Tertio : Heidegger adhéra à l'idéologie nazie non pas du fait de l'antisémitisme (qui n'entra dans la "logique" de la "solution finale" que presque dix ans après son inscription de quelques mois comme membre du parti), mais du fait de son anticapitalisme, de son antidémocratisme, de son anti-égalitarisme (et ces trois convictions heideggériennes sont parfaitement respectables lorsqu'on voit les dégâts immenses causés, de nos jours, par le capitalisme financiariste, par le démagogisme démocratique et par l'égalitarisme castrateur et nivelant).
Le national-socialisme, il faut le rappeler sans cesse, comme le fascisme italien, est d'abord et avant tout un socialisme. Heidegger déchanta bien vite, mais resta dans le "système" nazi par opportunisme médiocre. De plus, il faut le rappeler, l'antisémitisme nazi est en phase avec le socialisme nazi : tous les socialismes et tous les communismes ont été farouchement antisémites pour deux raisons majeures : le communautarisme, l'élitisme et le particularisme juifs sont incompatibles avec l'égalitarisme socialiste, et l'image frauduleuse du Juif usurier ou banquier a alimenté tout l'imaginaire malsain de la gauche depuis le début du 19ème siècle.
l faut lire et relire le travail de Simon Epstein, "Un paradoxe français", qui montre que l'antisémitisme et le collaborationnisme français ont leurs racines à gauche, dans les mouvements socialistes et communistes, et non à droite où le moteur essentiel, tant de ses soutiens à Vichy que de la fondation de la Résistance, fut le patriotisme français, avant tout. En adhérant très tardivement à la "résistance", ces gauches ont réussi à se refaire une "virginité" (la gauche serait le dernier rempart contre les fascismes) d'autant plus facilement que De Gaulle avaient besoin d'elles pour accaparer le pouvoir.
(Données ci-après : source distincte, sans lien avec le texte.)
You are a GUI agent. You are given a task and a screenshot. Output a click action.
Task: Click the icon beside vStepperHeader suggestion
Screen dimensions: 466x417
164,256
Quarto : c'est faire peu de cas de l'intelligence des penseurs juifs, que de laisser croire, un seul instant, que son maître Husserl, sa maîtresse Hannah Arendt et ses disciples Levinas, Jonas, Marcuse, Raymond Aron, Derrida, tous juifs, aient tous été bernés par l'antisémitisme "sournois et caché" de Heidegger.
Quinto : reste les "Carnets noirs" et les indiscutables allusions clairement antisémites. Il est infantile de les nier. Il serait, en revanche, judicieux et scientifique d'en faire l'exégèse : quand, comment, pourquoi, dans quelles circonstances, face à quels événements privés ou publics, ces "Carnets noirs" ont-ils été rédigés ? Reflètent-ils des convictions profondes et durables, ou reflètent-ils des mouvements d'humeur (de toutes les façons éminemment condamnables !) ?
Sexto : le fait que Leonardo da Vinci ou Peter-Paul Rubens ne peignaient pas eux-mêmes leurs toiles, enlève-t-il quoique ce soit à la beauté de la "Joconde" ou de la "Nuit scène", et au génie grandiose de ces maîtres des arts qui ont fait école, imposé un style, inventé des techniques, pensé des thématiques ? C'est l'œuvre qui compte et non l'homme. C'est la grandeur de l'œuvre de Heidegger qui compte et non la petitesse du bonhomme.